Update shared on 21 Dec 2025
Analysts have modestly reduced their price target on Full House Resorts to approximately $3, reflecting a more cautious near term stance despite stronger Q3 revenue and EBITDA performance and growing confidence in Colorado's ramp up to help reduce leverage.
Analyst Commentary
Bullish Takeaways
- Bullish analysts highlight that Q3 revenue and EBITDA outperformance, particularly in Colorado, supports the view that the current valuation already discounts a more challenging macro backdrop.
- Improving operational trends in Colorado, following recent management tweaks at the property, are seen as a key driver of incremental cash flow and a path to moderating leverage over the next several quarters.
- The ramp up of the Colorado asset is viewed as the central pillar of the long term growth story, with successful execution there expected to enhance the company’s overall earnings power and justify multiple expansion from current levels.
- Despite lower price targets, bullish analysts maintain a constructive stance on the company’s ability to translate operational improvements into stronger free cash flow, supporting eventual balance sheet repair and equity value creation.
Bearish Takeaways
- Bearish analysts point to the recent reduction in price targets toward approximately $3 as evidence that execution risk around the Colorado ramp and broader portfolio remains underappreciated by some investors.
- There is concern that leverage, while expected to decline over time, could remain elevated longer than previously anticipated if ramp timelines slip, limiting strategic flexibility and weighing on valuation multiples.
- Some analysts argue that near term outperformance in Q3 may prove difficult to sustain across markets, potentially capping upside to consensus estimates and justifying a more neutral stance on the shares.

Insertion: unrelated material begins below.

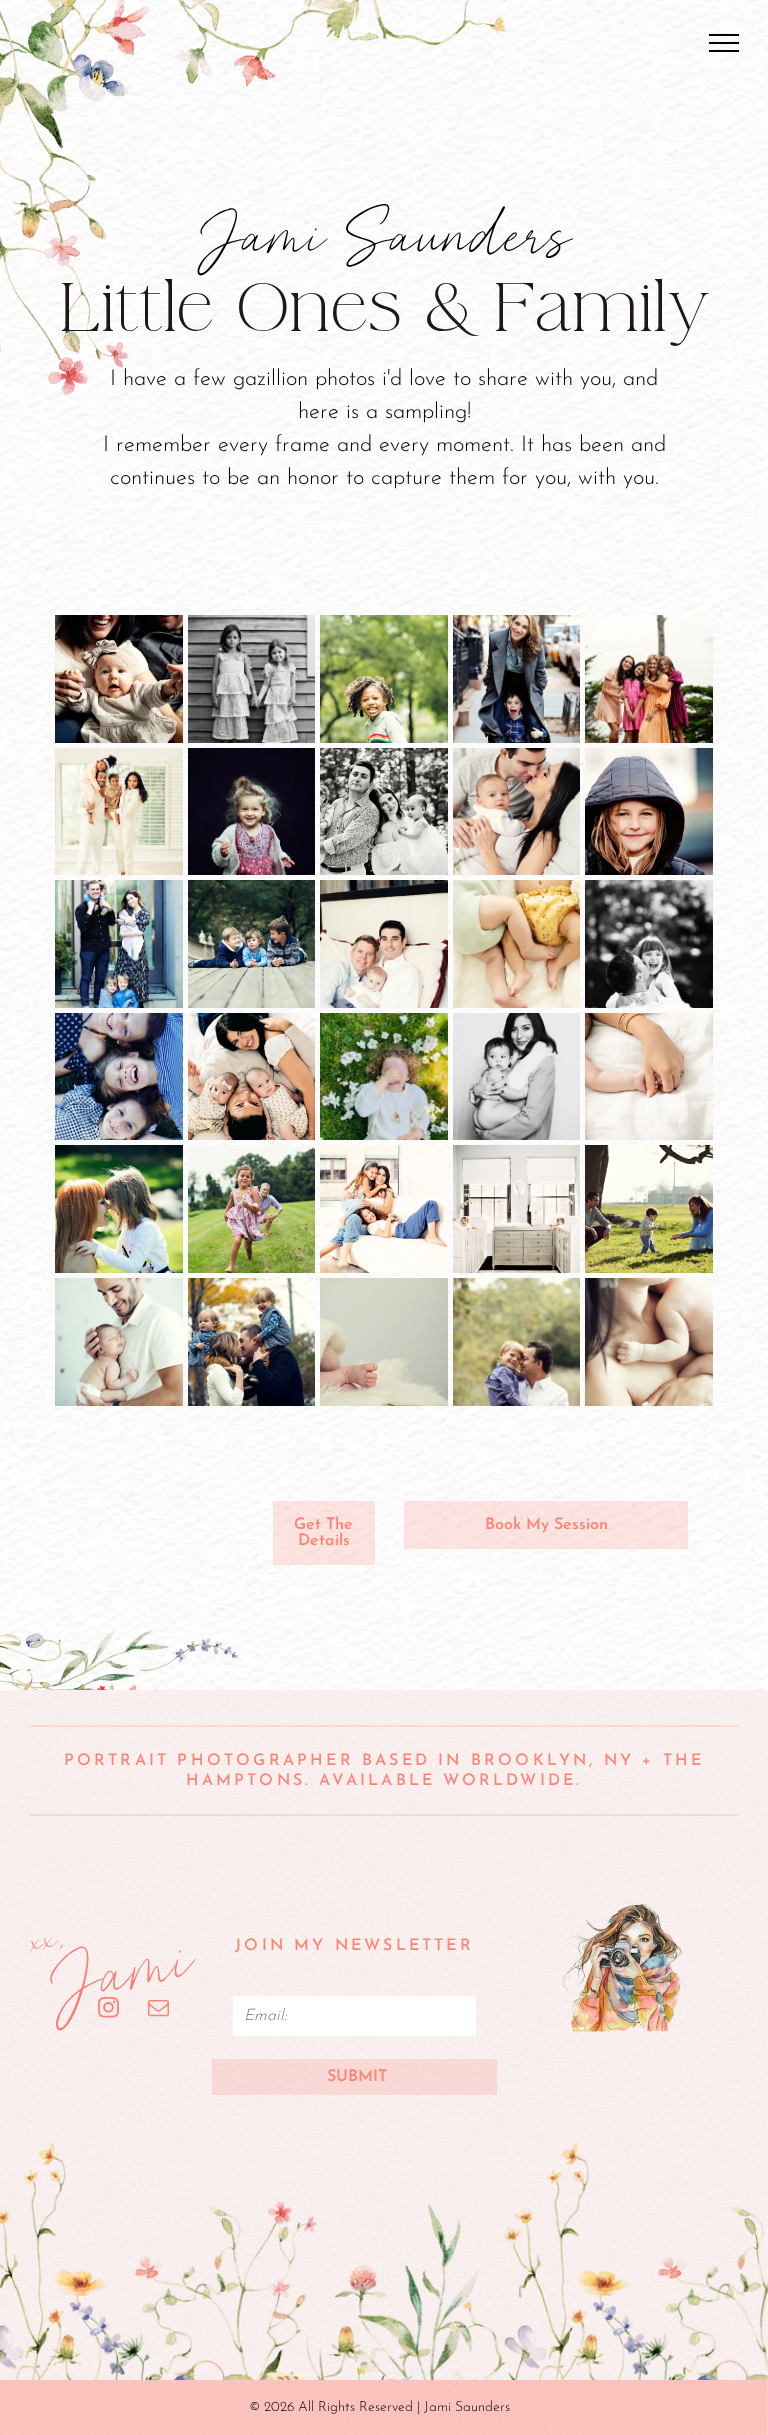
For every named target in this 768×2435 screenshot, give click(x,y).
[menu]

- With the shares now closer to revised target prices, bearish analysts see a less compelling risk reward profile, emphasizing that further upside will depend on flawless execution of the Colorado growth plan.
Valuation Changes
- Fair Value: Unchanged at $3.75 per share, indicating no revision to the core valuation anchor despite recent estimate tweaks.
- Discount Rate: Steady at 12.5 percent, suggesting no change in the perceived risk profile or required return for the equity.
- Revenue Growth: Risen slightly from approximately 9.23 percent to about 9.24 percent, reflecting a marginally more optimistic view of the top line.
- Net Profit Margin: Fallen slightly from roughly 8.08 percent to about 8.07 percent, implying a modestly more conservative view on profitability.
- Future P/E: Edged up marginally from about 6.09x to roughly 6.09x, signaling a very small increase in the multiple applied to forward earnings.